Prat: First Derby Win ‘Hard To Comprehend’

by | 05.05.2019 | 4:22pm
Flavien Prat with his Kentucky Derby-winning '360 GT' riding crop

Roughly 17 hours after he became the first jockey to win a Kentucky Derby via racing disqualification, French-born Flavien Prat was back to work at Santa Anita, getting a leg up from trainer Phil D'Amato aboard Foster Boi, a 3-year-old allowance colt in Sunday's first race at The Great Race Place.

“I really haven't realized it yet,” said Prat, 26, when asked prior to Sunday's first race if the magnitude of yesterday's longshot ($132.40) Derby win had begun to settle in. “It's such a big dream…It's hard to comprehend. I need a few days after to go home and process this. I didn't cross the wire first, so it's a different emotion.”

When asked if he himself was surprised that his 65-1 mount, Country House, was up close and contending from start, Prat said, “Yes. I thought I'd be behind early and having to encourage him. But, he broke well and he put me in the race. The whole way, I was having to hold him, which was a good thing. He showed up yesterday and I'm so glad. It was a good day to show up.”

When asked about the significance of the huge Derby Day crowd of more than 150,000 yesterday at Churchill Downs, Prat said, “It's the biggest, loudest crowd I've ever seen.”

“There were only three horses still open to ride when I hustled trainer Bill Mott for the mount on Country House,” explained Prat's 65-year-old agent, Derek Lawson, who has been in the business more than 35 years.

Told he's paid his dues, Lawson sloughed it off with, “A lot of guys have, but I worked my way up. Flavien is the best rider I've ever worked with.

“He didn't care which horse we rode as long as he was in the Derby, but we only got the mount about four days before entries were taken (on April 30).”

From the winner's purse of $1,860,000, Prat's share is $186,000, 10 percent of which–$18,600–goes to Lawson.

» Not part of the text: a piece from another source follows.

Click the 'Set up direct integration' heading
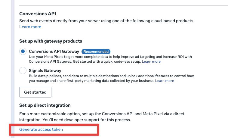 click(x=45, y=105)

As far as pre-race instructions, Lawson said, “We met with Mott Friday before the race and he said he expected the horse to be at the tail of the field and coming running late. But when the gates opened, the horse broke well and put Flavien right in the race, so that changed everything. Then it was up to him. There were no specific instructions.”

Prat and Lawson both were optimistic during the stewards' viewing of the reruns, timed by one account to be 23 minutes.

“It was fun for us,” said Lawson, who was in the winner's circle area with Prat during the review. “We were going to be second one way or the other, and there was a chance we were going to win. We were joking about it, and he said, “Can you believe they're taking this long? This is the best thing for us, because they are taking so long.

“You want to ride the winner across the wire, but there are rules in racing. We've been taken down when we won easily, so we know the back and forth on this. That's part of the racing rules. It happens all the time. It's part of the game.

“We didn't celebrate too much last night. We went to Julien Leparoux and Florent Geroux's neighborhood in one of their neighbor's houses just outside of Louisville, opened a bottle of champagne and stayed awake until about 2 o'clock in the morning.

“Then we drove to the airport and got a 7 o'clock flight from Kentucky back to LA. Mike Smith and Drayden Van Dyke were on the plane with us and we got in here at 9 o'clock. As Flavien was walking through the airport people were congratulating him because he had this great big bouquet of roses he was carrying.

“Everyone was super-nice; a lot of women came over and wanted to have their picture taken with him. When he got off the plane this morning at LAX, everybody greeted him with a round of applause.”

And justifiably so.


And, beyond the torrent of general media attention that's been generated by the controversial disqualification of Maximum Security, yesterday's Derby win via DQ by Country House holds additional long range significance as Country House becomes the first Classic winner to have been ridden by a jockey carrying retired Hall of Famer Ramon Dominguez's revolutionary “360 Gentle Touch (GT)” riding crop.

“All I can say is, I won the Kentucky Derby with it,” said Prat with a sheepish grin. “How could I ever stop using it?”